The impact of trauma on global health is significant, resulting in millions of deaths and disabilities annually, with a particularly high toll on young people. However, the elderly are also increasingly affected. Variances in trauma-related death patterns worldwide are influenced by factors such as prompt treatment availability and the prevalence of older age and comorbidities. The complexities of trauma extend beyond immediate bleeding to include dysregulated immune and coagulation responses, leading to long-term complications and mortality, especially when traumatic brain injury (TBI) is involved.
A recent review outlines steps to advance research and introduce enhanced or novel therapies for trauma patients. The focus is on improving initial resuscitation and long-term care, addressing complications such as nosocomial infections and thromboembolic events resulting from the dysregulated host response.
Acute traumatic coagulopathy arises early after injury due to a combination of tissue damage and systemic hypoperfusion, worsened by resuscitation efforts. These coagulation disturbances contribute to both immediate haemorrhagic deaths and complications like multiple organ dysfunction and thrombotic events. However, gaps persist in understanding the initiation, evolution, and transition of coagulopathy. Factors such as injury severity, shock depth, and endogenous catecholamine release influence its complexity. Effective treatments for major haemorrhage require a detailed understanding of coagulopathy at various time points.

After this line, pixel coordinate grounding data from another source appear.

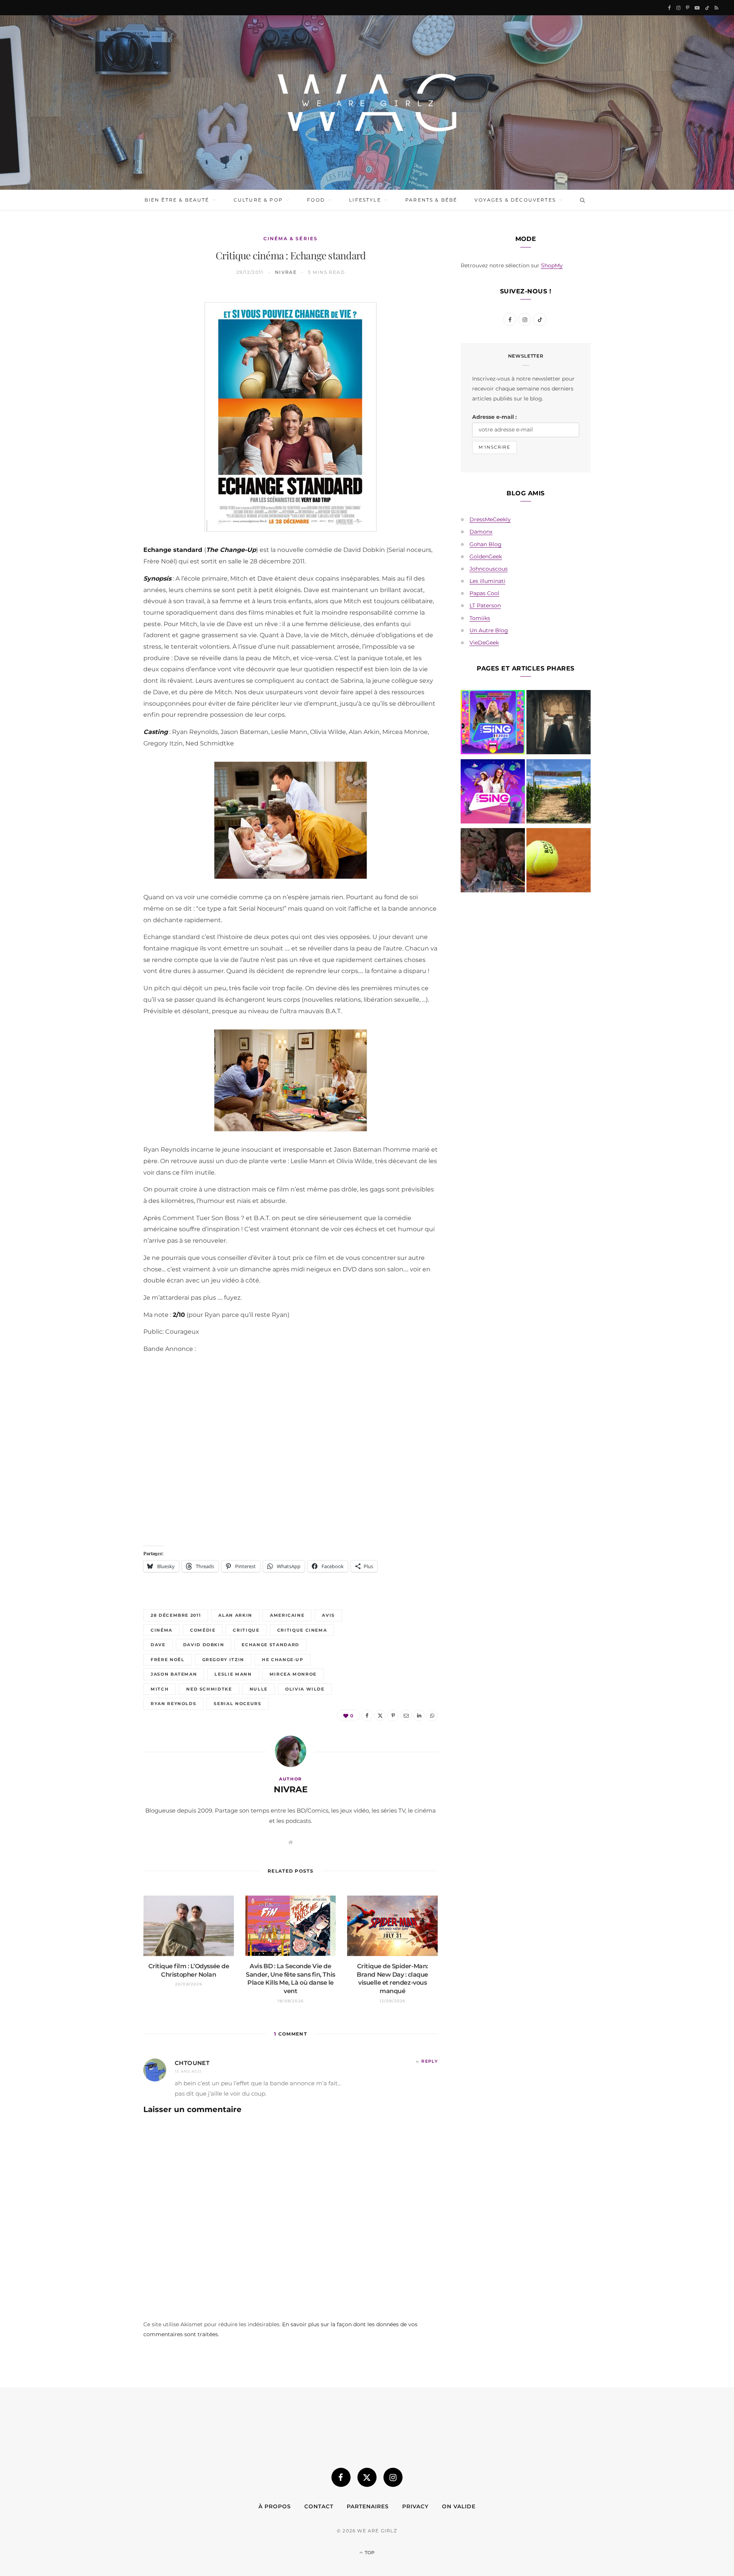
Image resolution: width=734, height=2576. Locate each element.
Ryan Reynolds (173, 1703)
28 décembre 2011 (176, 1615)
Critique (246, 1630)
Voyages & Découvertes (514, 200)
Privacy (415, 2506)
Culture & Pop (258, 200)
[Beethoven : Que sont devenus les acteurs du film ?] (493, 861)
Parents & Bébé (431, 200)
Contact (318, 2506)
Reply (429, 2061)
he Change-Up (283, 1659)
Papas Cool (484, 593)
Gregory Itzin (223, 1659)
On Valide (459, 2506)
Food (316, 200)
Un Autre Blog (488, 630)
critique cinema (302, 1630)
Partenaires (368, 2506)
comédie (203, 1630)
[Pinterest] (107, 359)
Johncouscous (488, 568)
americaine (287, 1615)
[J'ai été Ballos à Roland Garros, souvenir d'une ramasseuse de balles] (558, 861)
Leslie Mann (233, 1674)
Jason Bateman (174, 1674)
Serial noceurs (237, 1703)
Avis (328, 1615)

Aside from tranexamic acid, current therapies focus on replacing consumed or inhibited coagulation factors. However, the optimal timing, dose, and components of plasma or platelet transfusions remain uncertain. Moreover, the inactivation of these treatments by trauma-induced processes limits their effectiveness. Specific inhibitors targeting dysregulated processes like activated protein C pathway activation are lacking, highlighting the need for coordinated drug discovery efforts.
A critical challenge in TBI care is the lack of a standardised classification system, hindering research and treatment advances. Proposed systems should incorporate traditional measures like the Glasgow Coma Scale (GCS), brain imaging, prognostic biomarkers, and injury-related conditions. Despite the majority of TBIs being mild, with half not fully recovering within six months, those with low-energy mechanisms often receive less critical care. However, even mild TBI carries significant morbidity, including chronic headache and depression, yet follow-up rates remain low, limiting early identification of at-risk patients.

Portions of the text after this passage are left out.